Fiscal oversight of Virginia’s Medicaid program matters. With more than 1.5 million Virginians relying on Medicaid and the program representing one of the largest components of the commonwealth’s budget, safeguarding taxpayer dollars is not optional, it is essential.
But oversight alone is not the solution. Too often, when there are concerns about rising utilization of services or suspected misuse, Virginia’s response is to restrict access to services. That approach may reduce short-term spending, but it does not solve the underlying problem, and it puts vulnerable Virginians at risk.
Medicaid fraud, waste and abuse are persistent problems in Virginia. That is not because the Commonwealth lacks agencies tasked with addressing them. In fact, the opposite is true. Oversight and enforcement responsibilities are spread across multiple entities, including the Department of Medical Assistance Services (DMAS), managed care organizations, licensing bodies, law enforcement, and the Office of the Attorney General.
Each plays an important role, but they often operate in silos.
The result is a system with strong oversight components in place, but with gaps in coordination and information sharing that limit their collective impact. Providers who operate in good faith regularly report confusion about expectations and duplicative requirements, while bad actors exploit gaps between agencies. When fraud is suspected but not effectively identified or addressed, policymakers are pushed toward broad, one-size-fits-all responses like tightening eligibility, limiting services or adding administrative hurdles, rather than targeted actions aimed at the actual sources of abuse.
There are two examples of this in the budget introduced by outgoing Gov. Glenn Youngkin. One proposes the elimination of an entire service, Community Stabilization, with no plan to replace the service or redirect those relying on it to help them stabilize when experiencing a mental health crisis. The second proposal would severely constrain access to evidence-based, time-sensitive Applied Behavior Analysis (ABA) services for children, undermining early intervention at a stage when delays can cause lasting harm.
Proposals like these are the wrong approach.
Constraining access does not eliminate fraud.

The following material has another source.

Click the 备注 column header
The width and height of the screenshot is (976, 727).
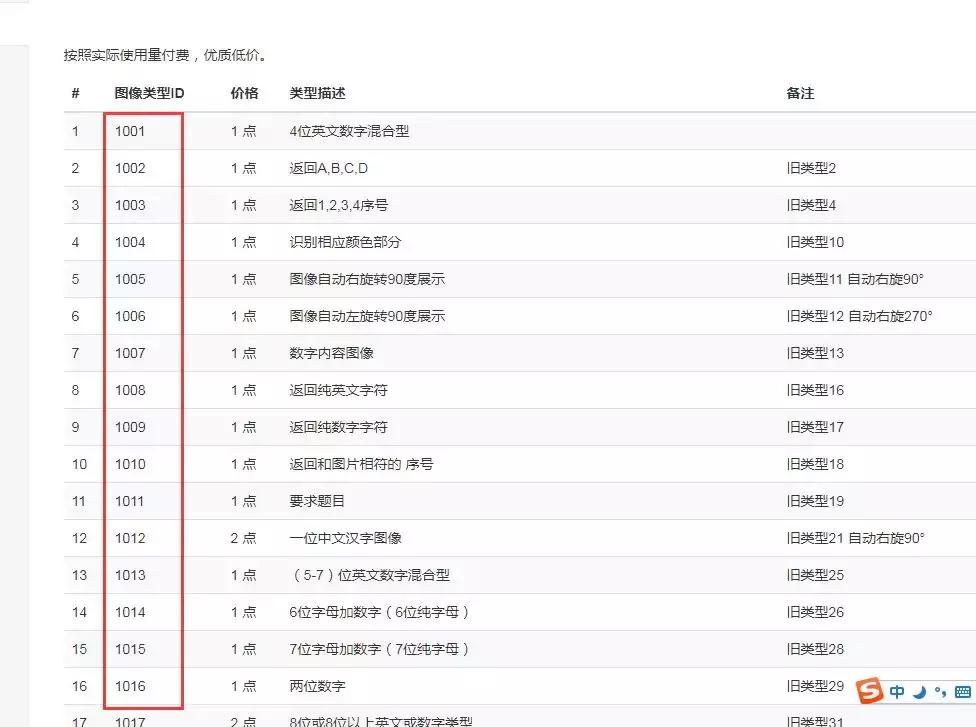tap(799, 93)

It simply shifts the burden onto patients who legitimately need care, including children with severe needs, individuals with serious mental illness, seniors and families already navigating complex systems. When access is restricted, care is delayed, conditions worsen, and costs often increase elsewhere in the system.
Virginia does not need less oversight. It needs better oversight.

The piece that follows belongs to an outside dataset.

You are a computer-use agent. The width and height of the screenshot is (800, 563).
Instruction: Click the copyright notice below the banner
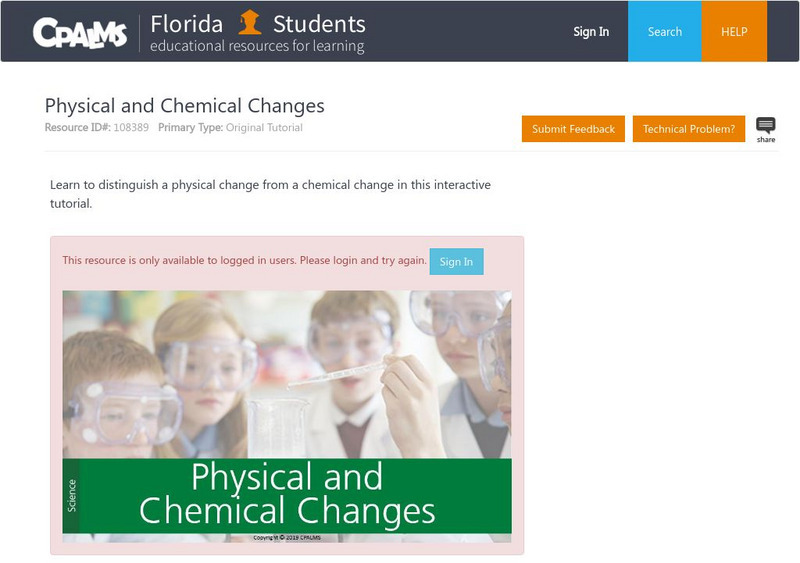[287, 538]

That is why directing DMAS to convene a multi-agency Commonwealth Task Force to Eliminate Medicaid Fraud is both practical and overdue.
A task force that brings together all the relevant agencies, law enforcement partners, managed care organizations, and providers would allow the commonwealth to finally answer the hard questions: Where is fraud actually occurring? Who is responsible for detecting it? What tools are working and which are not? Where are coordination failures allowing problems to persist? Where is provider education needed to ensure services are delivered properly?
The goal is not simply to reduce fraud at the margins, but to eliminate it without threatening access to care. That means identifying gaps in data sharing, clarifying regulatory expectations, improving coordination between agencies and adopting proven best practices from other states.
It also means listening to providers who see firsthand where the system breaks down and where enforcement efforts miss the mark.
Virginia can protect taxpayers and protect individuals and families struggling with mental illness at the same time, but only if we stop treating access restrictions as a substitute for effective fraud prevention. A coordinated, multi-agency approach focused on understanding and fixing the system we have today is the responsible path forward.
Fiscal oversight is necessary. It just isn’t enough.
Mindy Carlin is Executive Director of the Virginia Association of Community-Based Providers (VACBP). The VACBP is the largest association representing private-sector, community-based organizations that provide behavioral health, substance use disorder and ABA services to vulnerable residents throughout Virginia.